The President???s cynical budget proposal
|Click to listen to commentary on the budget
Well, we must hand it to them: The folks behind Ed in ’08 were successful after all. It just appears that they are achieving their goal—making education a central plank in the presidential election—four years behind schedule. As reported by Politico this week, the President used “the issue of education to help frame the budget debate.” Expect to hear a lot about his support for America’s public schools (versus Republican indifference) between now and November 2012.
But his rhetoric—that education is a critical investment that deserves protecting—isn’t backed up by his own policy. Sure, Mr. Obama called for a few small-scale programs that Republicans will oppose, like extending Race to the Top (for districts this time, not states) and recruiting 100,000 new math and science teachers. But this is “school uniforms” sort of stuff. Regardless of what happens to the federal education budget (which will sway a few billion in this direction or a few billion in that—on an Education Department budget nearing $80 billion), even under the “draconian” Republican plan for 2011), education spending in the real world is going to take a huge hit. That’s because of the “New Normal”—as Arne Duncan described it—that is playing out in states and local districts, with enormous budget cuts pending.

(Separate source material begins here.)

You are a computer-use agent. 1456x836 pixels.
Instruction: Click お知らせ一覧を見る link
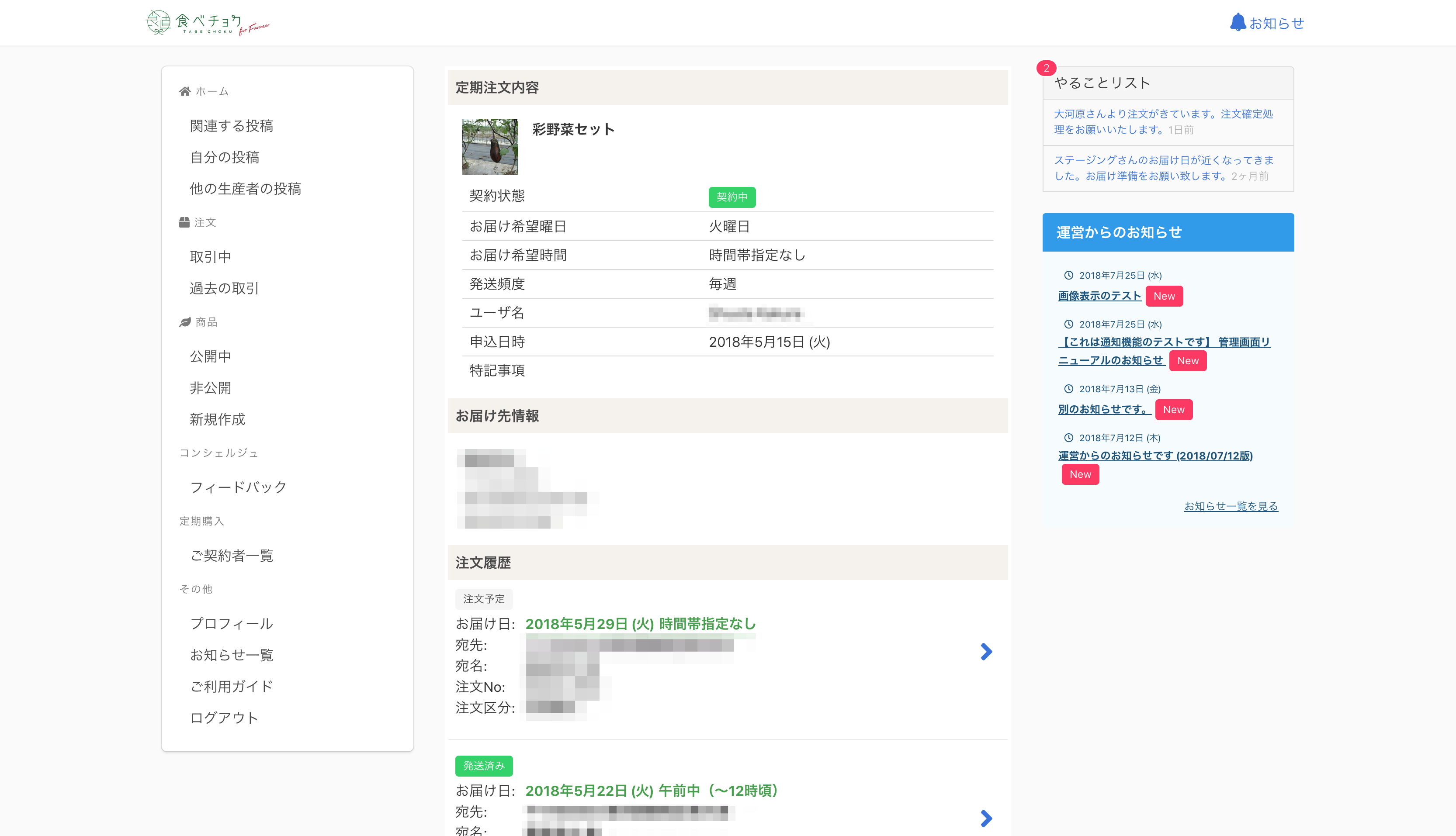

If Obama is sincere about “protecting education,” he would call for another massive bailout, on the order of $100 billion or so, to hold the nation’s schools harmless from the steep drop in state and local revenue. (To be clear, I’m not advocating for that, for a variety of reasons.) That’s what it would take to keep schools level-funded. But he doesn’t have the political capital to suggest such a thing, so he’s chosen to play presidential politics instead. (“Democrats in Washington are “for” education. Republicans are “against.”)
To his credit, Obama’s budget proposal would provide incentives (via the new Race to the Top program mostly) for districts to find ways to do more with less. So he’s not tone-deaf to the funding cliff over which localities are currently tumbling. But by pretending that his policies would address the problem, he’s participating in the worst kind of cynical politics. It’s a long way from “the change we can believe in.”